Stored data:
···

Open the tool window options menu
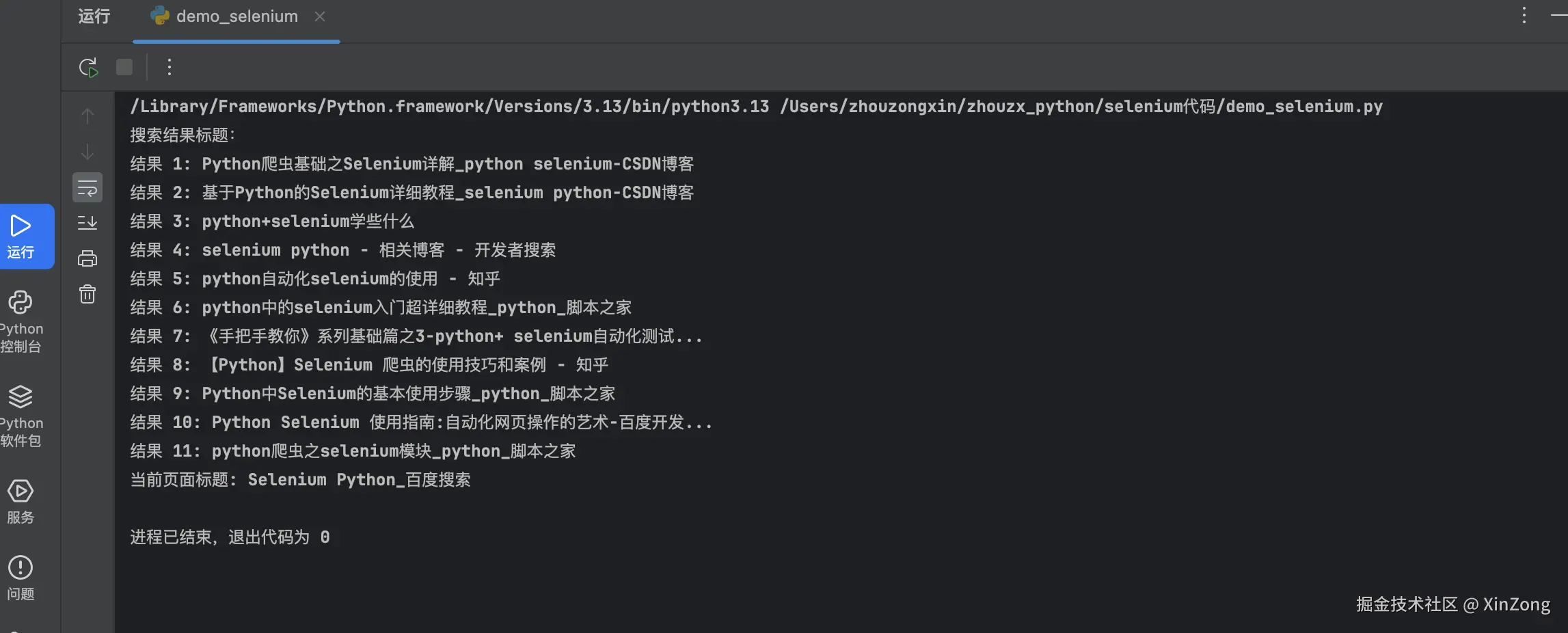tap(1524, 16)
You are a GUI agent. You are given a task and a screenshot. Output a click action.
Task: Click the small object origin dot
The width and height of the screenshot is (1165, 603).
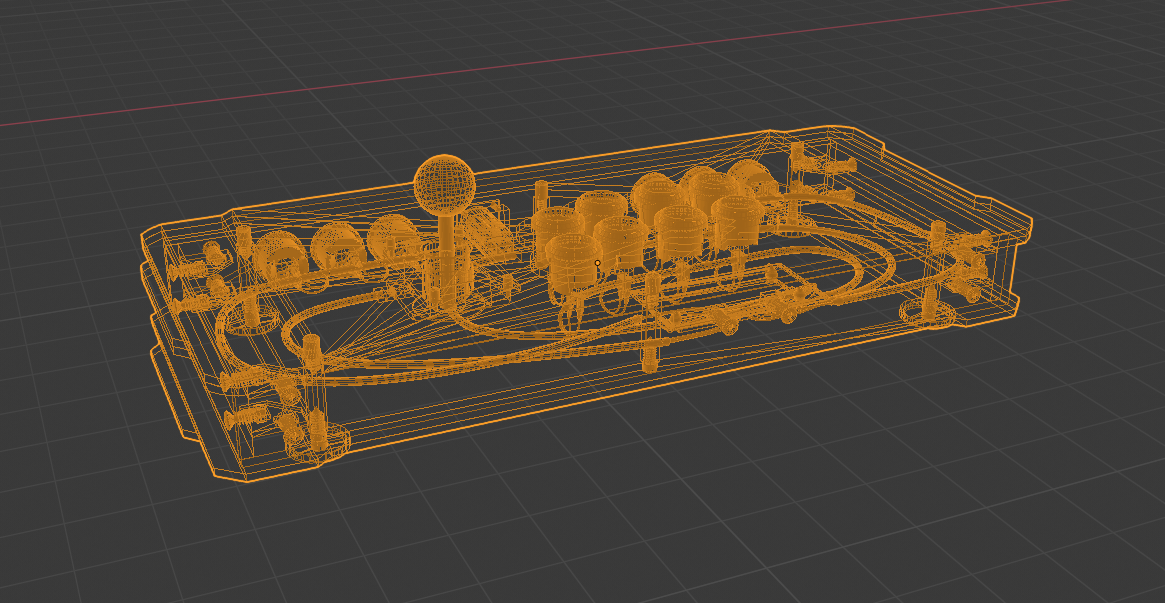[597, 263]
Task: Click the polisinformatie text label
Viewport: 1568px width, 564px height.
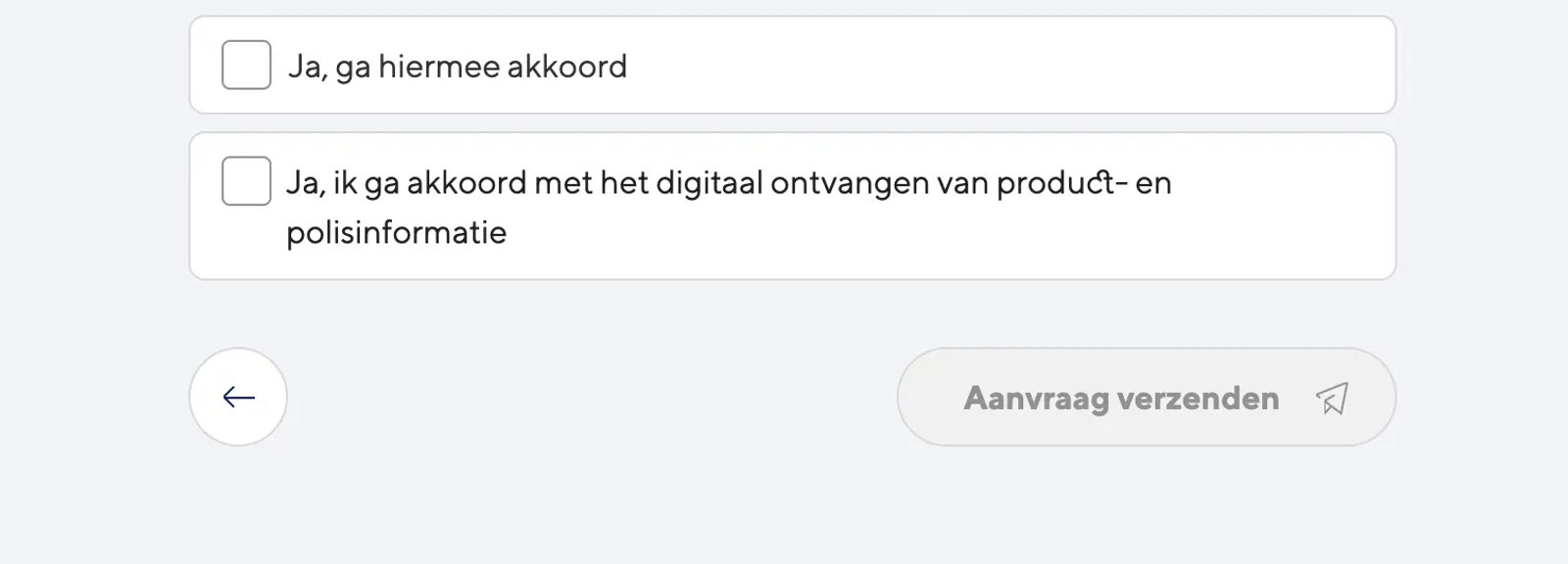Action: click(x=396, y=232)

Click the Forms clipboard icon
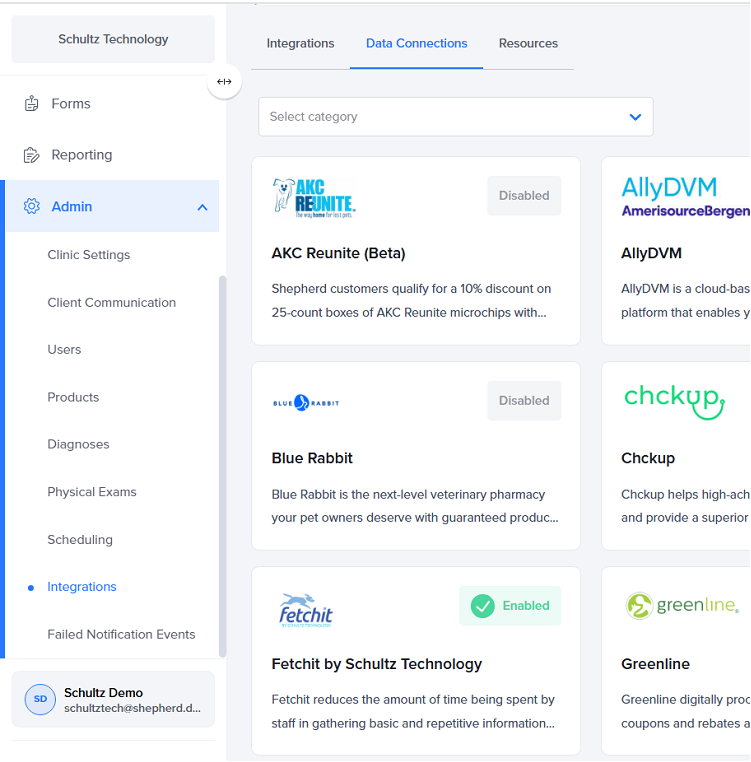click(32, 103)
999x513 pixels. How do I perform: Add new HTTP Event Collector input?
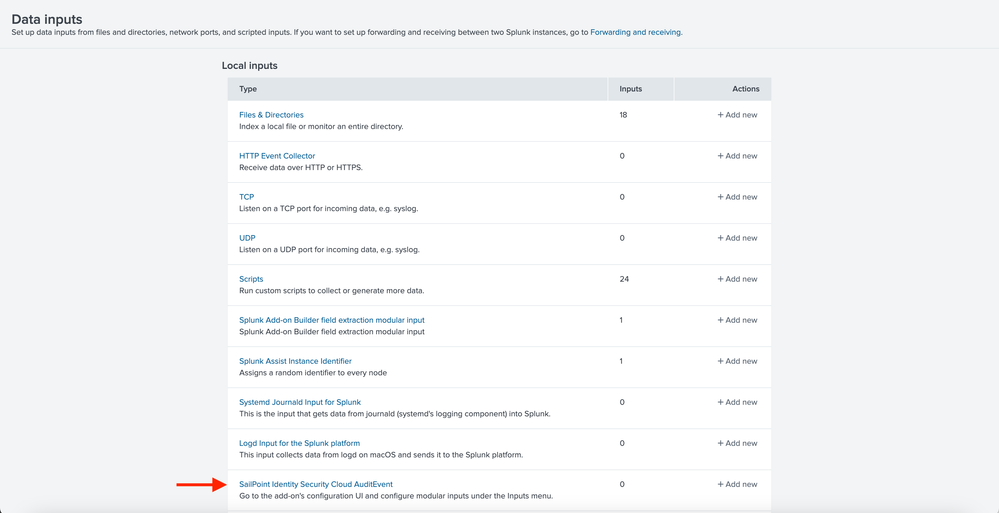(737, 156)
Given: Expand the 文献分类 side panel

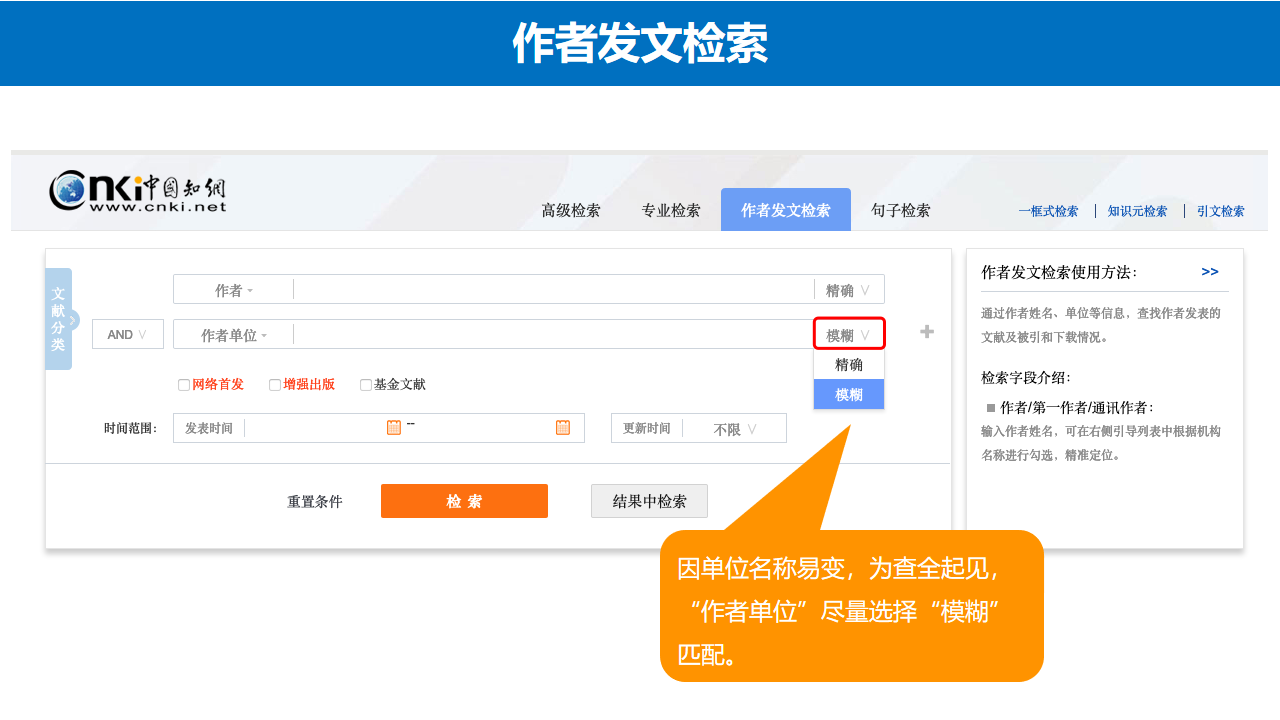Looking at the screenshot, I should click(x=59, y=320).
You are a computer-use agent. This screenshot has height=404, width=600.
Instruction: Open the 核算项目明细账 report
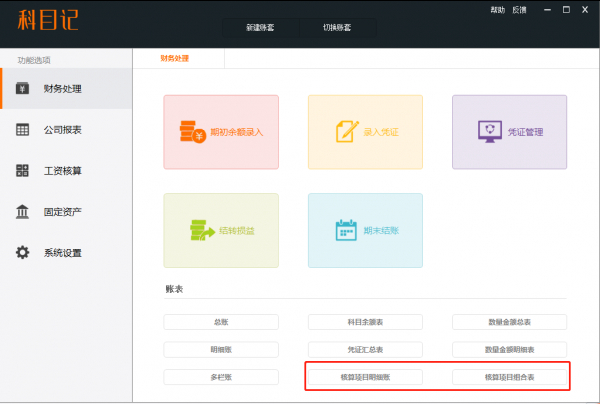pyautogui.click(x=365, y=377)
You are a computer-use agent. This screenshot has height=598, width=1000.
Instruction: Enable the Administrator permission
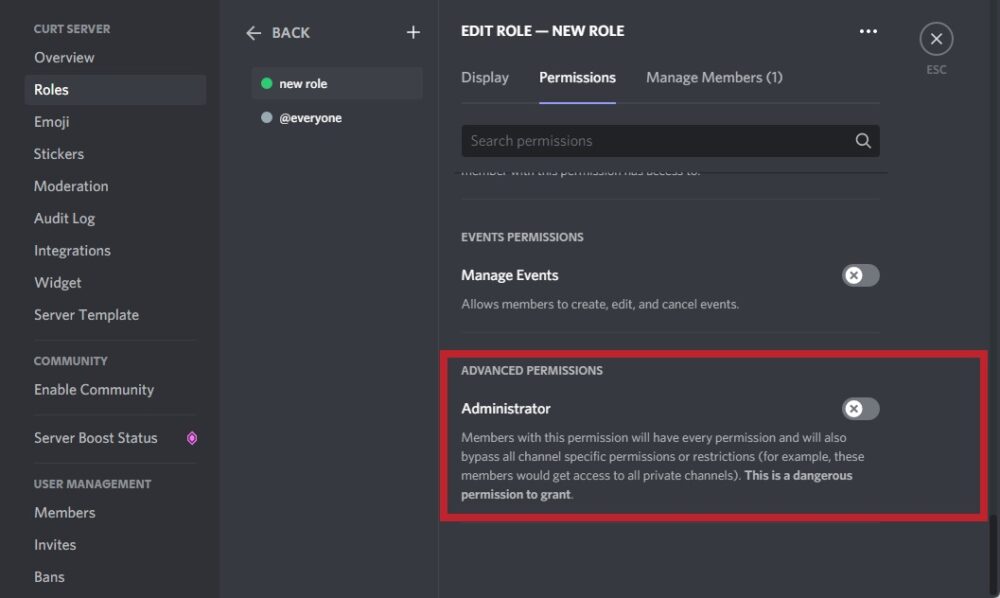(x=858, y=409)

···

-- WHAT YOU ARE ASKED TO DO --
Each line above that contains the word "computer" must be copied.

-- TASK OUTPUT --
You are a computer-use agent. This screenshot has height=404, width=600.
You are a computer-use agent. This screenshot has height=598, width=1000.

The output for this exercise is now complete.